» **Task objective**
Please switch "calendar picker" to "date picker" in the data below, from the line containing "This screenshot has" through the end, inclusive, and give those lines back with nothing else changed and the pictures left out.

» **Supplied material**
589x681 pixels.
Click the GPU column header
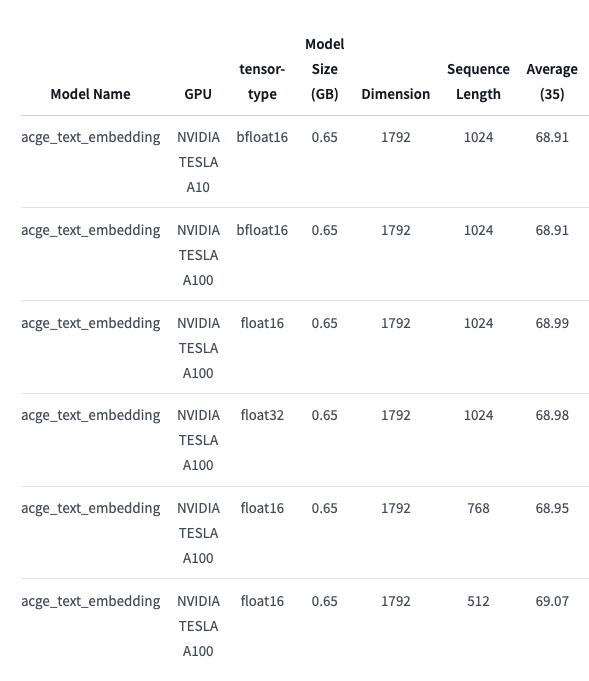(198, 94)
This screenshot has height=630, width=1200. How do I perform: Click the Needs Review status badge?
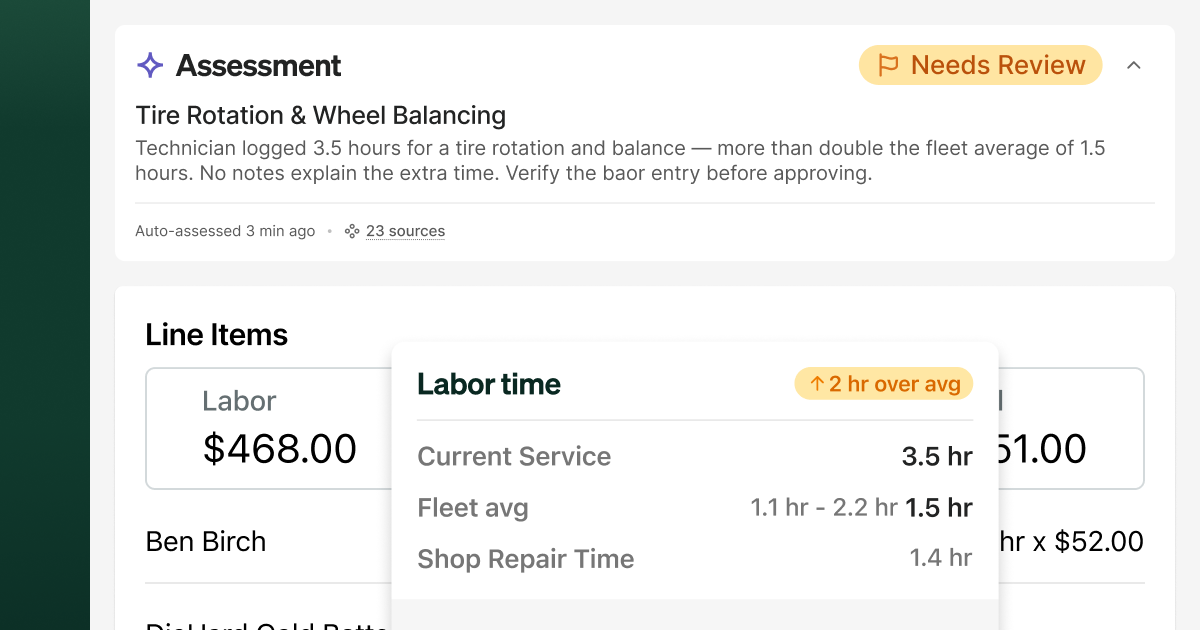980,66
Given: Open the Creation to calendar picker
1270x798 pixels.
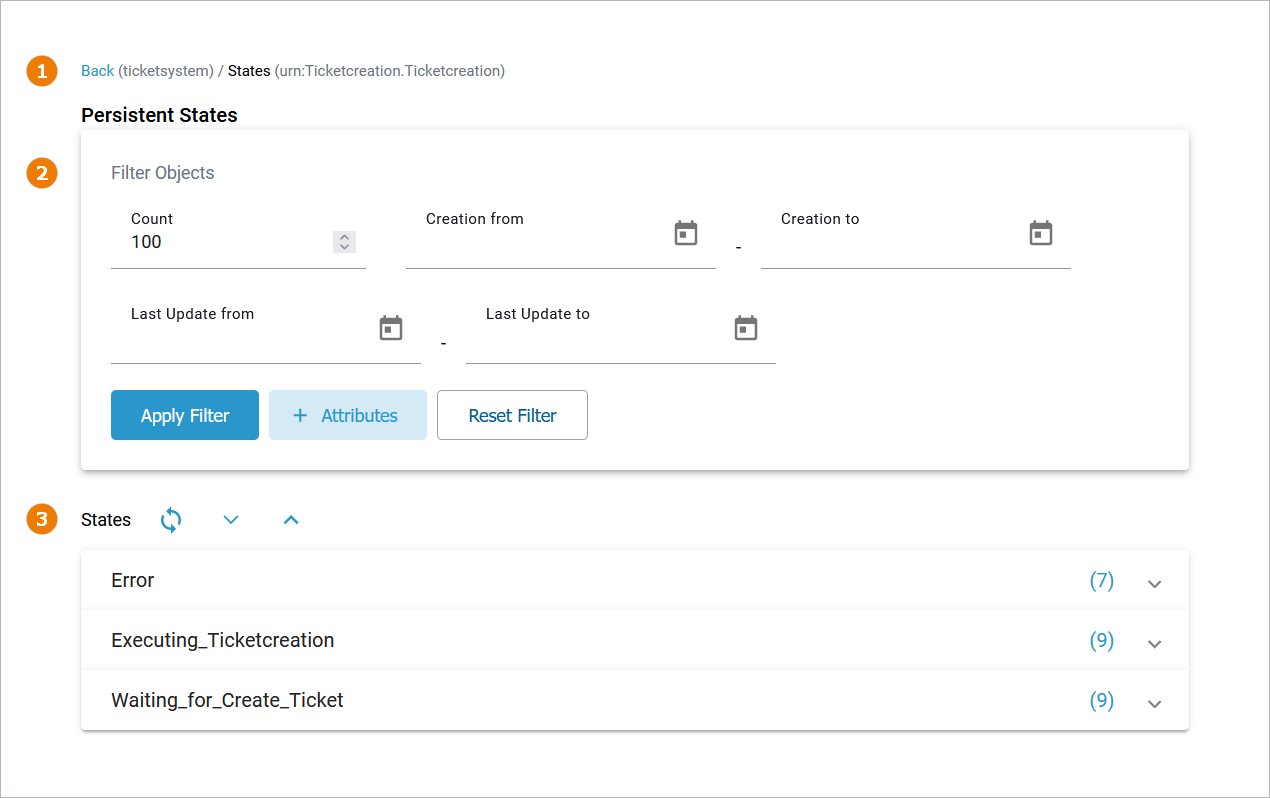Looking at the screenshot, I should point(1041,234).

» **Solution**
This screenshot has height=630, width=1200. How do I perform: Click the Needs Review status badge?
980,66
Given: Open the Creation to date picker
1270x798 pixels.
Looking at the screenshot, I should point(1041,234).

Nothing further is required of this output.